Keeping Track of Photo Locations with a Handheld GPS Unit

Sarah – “Outtake”, Colorado, October 5, 2007.

A chance look today at an old photo just sent me back in time, both photographically and technologically. It was bone chillingly cold and Sarah and I were doing figure studies high in the Colorado Rockies. (One of our images is at the end of this article.) Back in 2007 most cameras did not have built in GPS units and my primitive mobile phone did not have GPS capabilities either. But I still wanted to keep track of some important photo locations, and this spot was one of them.

Magellan GPS with our location.

My solution was simple. At the end of the photo session I took a picture of the GPS unit sitting on the dash of the car. That way a photo of our GPS coordinates was with the images we had just created. As you can see, we were at 11,620 feet in elevation. When I downloaded the photos, this GPS photo ended up in the same folder as the images of Sarah. The car was not far from where we were shooting so the coordinates were close enough.

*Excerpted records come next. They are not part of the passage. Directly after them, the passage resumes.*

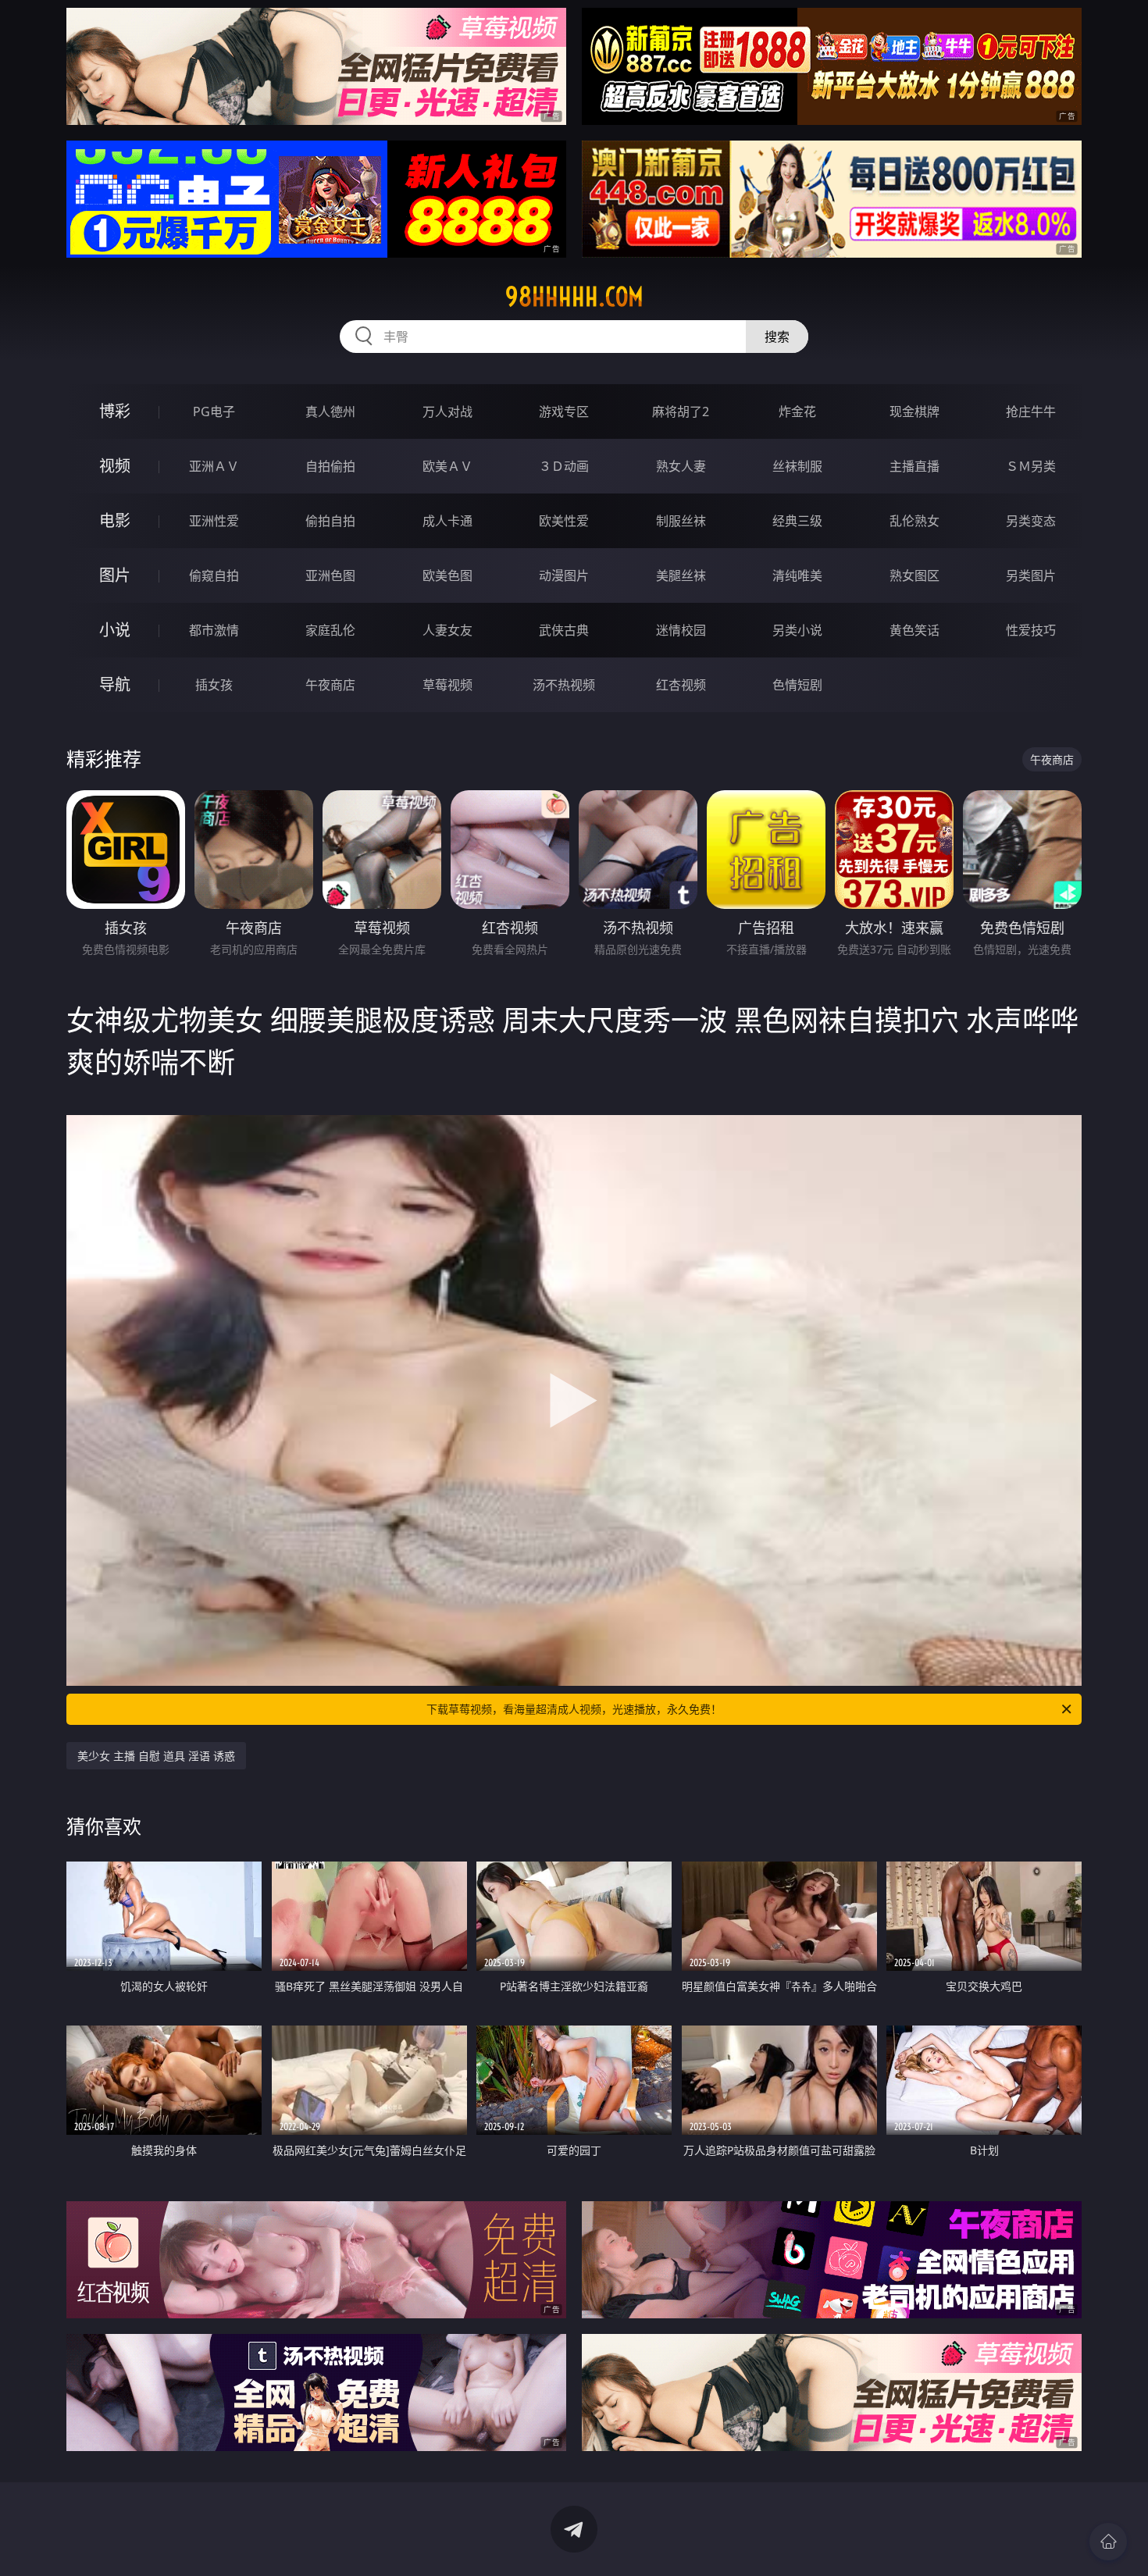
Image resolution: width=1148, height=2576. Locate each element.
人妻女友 (447, 630)
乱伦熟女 (914, 520)
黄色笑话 (914, 630)
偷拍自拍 (330, 520)
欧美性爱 (564, 520)
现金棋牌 (914, 411)
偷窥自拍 (214, 575)
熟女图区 (914, 575)
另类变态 (1031, 520)
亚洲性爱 (214, 520)
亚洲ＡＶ (214, 466)
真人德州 (330, 411)
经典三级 (797, 520)
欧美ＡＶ (447, 466)
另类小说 (797, 630)
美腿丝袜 (681, 575)
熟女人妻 (681, 466)
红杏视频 (681, 684)
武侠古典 (564, 630)
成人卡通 (447, 520)
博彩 (114, 411)
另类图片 (1031, 575)
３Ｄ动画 (564, 466)
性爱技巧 (1031, 630)
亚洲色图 (330, 575)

Google Maps with a red pin marking our location. Click the image to see a larger version.

It is a simple matter to enter GPS coordinates into an online map site or a downloadable GPS mapping program. I dropped the GPS coordinates into the search bar at Google Maps.

Google Earth Pro with our shooting location. Click the image for a larger version.

I prefer a program that allows me to name and save locations. My favorite GPS software is Google Earth Pro and it is a free download. I entered the GPS coordinates into Google Earth Pro and the software dropped a yellow pin on the location of our car. I named the pin “Car, Sarah rocks” and had Google Earth Pro save the location. I also manually dropped another pin at the approximate location in the rocks where Sarah was standing when we created our images.

If I wanted to keep track of a location that was much farther from the car, I had a small, pocket sized GPS unit I carried with me.

Now my phone functions as my GPS unit. One of my two primary DSLR cameras does not have GPS capabilities. If I want GPS coordinates of a photo location taken with that camera, I just take a picture with my iPhone at the same location and it saves the GPS location with the iPhone image. I also have a GPS mapping app on my phone.

If your camera does not record GPS locations and your phone doesn’t either, you can always go old school and carry a small and inexpensive GPS unit to keep track of your photo location. Just take a picture of the coordinates before you move on to the next location.

For a series of articles on using GPS in photography, check the link below.

Sarah – Colorado, October 5, 2007.

This is one of our favorite images at this location.